In a previous study, the enhancing effects of a series of 1-alkyl-2-pyrrolidones (APs; 1-ethyl, 1-butyl, 1-hexyl, and 1-octyl-2-pyrrolidone) on the transport of steroidal permeants across hairless mouse skin were investigated via a parallel pathway skin model. Isoenhancement concentration conditions were deduced under which different APs induce essentially the same transport enhancement for the lipoidal pathway of the stratum corneum (s.c.). As a continuing effort to understand the mechanism of action of permeation enhancers, the influence of the APs on permeant partitioning into hairless mouse s.c. was investigated under the isoenhancement concentration conditions using beta-estradiol (E2 beta) as the model permeant. The amount of E2 beta uptake into s.c. was found to be essentially the same for all the APs under these isoenhancement conditions.

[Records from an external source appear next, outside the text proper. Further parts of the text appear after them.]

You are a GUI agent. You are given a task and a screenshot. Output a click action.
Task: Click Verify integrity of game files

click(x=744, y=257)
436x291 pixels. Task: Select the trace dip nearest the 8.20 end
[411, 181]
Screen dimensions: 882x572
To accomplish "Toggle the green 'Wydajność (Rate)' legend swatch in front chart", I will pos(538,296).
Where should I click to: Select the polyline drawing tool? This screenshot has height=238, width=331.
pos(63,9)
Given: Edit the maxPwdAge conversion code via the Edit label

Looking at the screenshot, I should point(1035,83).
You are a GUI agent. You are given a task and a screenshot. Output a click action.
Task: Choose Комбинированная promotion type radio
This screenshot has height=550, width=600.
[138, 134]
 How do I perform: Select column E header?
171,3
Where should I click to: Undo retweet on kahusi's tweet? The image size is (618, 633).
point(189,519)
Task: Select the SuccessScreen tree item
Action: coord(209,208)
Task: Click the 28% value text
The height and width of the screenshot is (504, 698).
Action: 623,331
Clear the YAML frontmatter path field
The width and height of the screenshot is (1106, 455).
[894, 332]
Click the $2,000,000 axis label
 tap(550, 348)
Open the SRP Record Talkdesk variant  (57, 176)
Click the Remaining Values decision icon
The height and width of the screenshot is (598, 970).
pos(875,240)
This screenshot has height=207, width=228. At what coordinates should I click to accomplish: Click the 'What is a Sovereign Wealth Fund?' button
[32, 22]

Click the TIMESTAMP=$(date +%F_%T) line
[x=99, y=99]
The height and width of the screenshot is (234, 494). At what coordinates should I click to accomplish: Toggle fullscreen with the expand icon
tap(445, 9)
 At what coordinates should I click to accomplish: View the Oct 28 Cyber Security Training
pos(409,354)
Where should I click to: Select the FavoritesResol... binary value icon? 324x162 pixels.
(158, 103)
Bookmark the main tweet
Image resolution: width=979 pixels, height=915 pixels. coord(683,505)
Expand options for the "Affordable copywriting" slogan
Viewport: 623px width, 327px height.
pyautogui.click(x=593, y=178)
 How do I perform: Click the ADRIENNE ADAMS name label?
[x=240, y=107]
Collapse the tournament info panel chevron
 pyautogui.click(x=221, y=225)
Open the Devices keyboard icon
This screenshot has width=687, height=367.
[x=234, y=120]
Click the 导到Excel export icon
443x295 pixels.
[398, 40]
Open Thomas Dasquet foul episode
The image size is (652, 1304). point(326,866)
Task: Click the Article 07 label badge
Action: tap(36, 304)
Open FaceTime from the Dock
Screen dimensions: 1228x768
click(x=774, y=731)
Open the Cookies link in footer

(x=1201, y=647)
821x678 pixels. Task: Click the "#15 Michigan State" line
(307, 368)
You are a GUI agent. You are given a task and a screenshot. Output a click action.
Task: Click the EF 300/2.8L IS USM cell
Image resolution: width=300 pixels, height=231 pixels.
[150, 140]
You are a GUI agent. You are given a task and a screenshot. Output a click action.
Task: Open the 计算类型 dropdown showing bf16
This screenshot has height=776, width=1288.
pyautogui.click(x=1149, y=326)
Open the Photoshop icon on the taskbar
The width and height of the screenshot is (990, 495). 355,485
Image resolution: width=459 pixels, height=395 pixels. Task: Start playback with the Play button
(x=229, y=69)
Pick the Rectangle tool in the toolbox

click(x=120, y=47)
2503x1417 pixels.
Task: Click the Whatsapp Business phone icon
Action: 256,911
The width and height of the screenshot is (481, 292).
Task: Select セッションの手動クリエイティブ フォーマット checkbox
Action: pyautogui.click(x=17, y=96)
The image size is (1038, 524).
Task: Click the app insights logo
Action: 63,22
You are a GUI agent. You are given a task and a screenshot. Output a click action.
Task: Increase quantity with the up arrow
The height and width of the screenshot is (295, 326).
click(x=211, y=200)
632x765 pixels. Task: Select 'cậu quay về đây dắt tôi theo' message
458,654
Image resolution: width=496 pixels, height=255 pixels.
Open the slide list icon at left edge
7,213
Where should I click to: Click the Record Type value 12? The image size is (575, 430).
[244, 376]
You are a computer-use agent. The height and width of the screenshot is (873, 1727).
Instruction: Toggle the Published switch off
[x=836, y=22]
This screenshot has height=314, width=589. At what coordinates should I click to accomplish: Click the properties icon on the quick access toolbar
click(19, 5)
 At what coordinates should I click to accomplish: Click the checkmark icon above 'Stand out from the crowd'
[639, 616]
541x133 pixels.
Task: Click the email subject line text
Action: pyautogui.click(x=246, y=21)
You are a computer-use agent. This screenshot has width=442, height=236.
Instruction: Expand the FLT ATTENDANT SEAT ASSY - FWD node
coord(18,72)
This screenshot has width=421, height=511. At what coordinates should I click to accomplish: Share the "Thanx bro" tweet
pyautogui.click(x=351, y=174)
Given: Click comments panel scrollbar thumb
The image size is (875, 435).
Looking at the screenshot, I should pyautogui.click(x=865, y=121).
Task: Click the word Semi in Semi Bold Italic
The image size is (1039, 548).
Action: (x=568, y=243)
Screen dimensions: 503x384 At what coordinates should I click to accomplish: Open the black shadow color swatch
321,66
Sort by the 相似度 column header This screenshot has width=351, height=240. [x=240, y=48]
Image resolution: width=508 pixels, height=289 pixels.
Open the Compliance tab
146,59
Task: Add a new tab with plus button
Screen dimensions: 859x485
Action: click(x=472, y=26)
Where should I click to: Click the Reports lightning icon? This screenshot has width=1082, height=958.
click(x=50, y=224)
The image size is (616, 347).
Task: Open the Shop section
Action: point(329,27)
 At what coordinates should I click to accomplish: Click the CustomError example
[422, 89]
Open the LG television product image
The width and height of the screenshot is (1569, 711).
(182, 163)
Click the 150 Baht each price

This result suggests that inducing a higher partitioning tendency for E2 beta into the lipoidal pathway of hairless mouse s.c. is a principal mechanism of action of the APs in enhancing transdermal transport. The uptake of the APs into s.c. lipoidal domains was also determined, and the results show only a modest (approximately 2-fold) increase in the uptake of the APs in going from 1-ethyl-to 1-octyl-2-pyrrolidone under isoenhancement conditions. This indicates the potency of the APs as permeation enhancers is only very modestly dependent upon the alkyl chain length in this chain length region when compared at concentrations in the microenvironment where the action occurs in the lipid domains.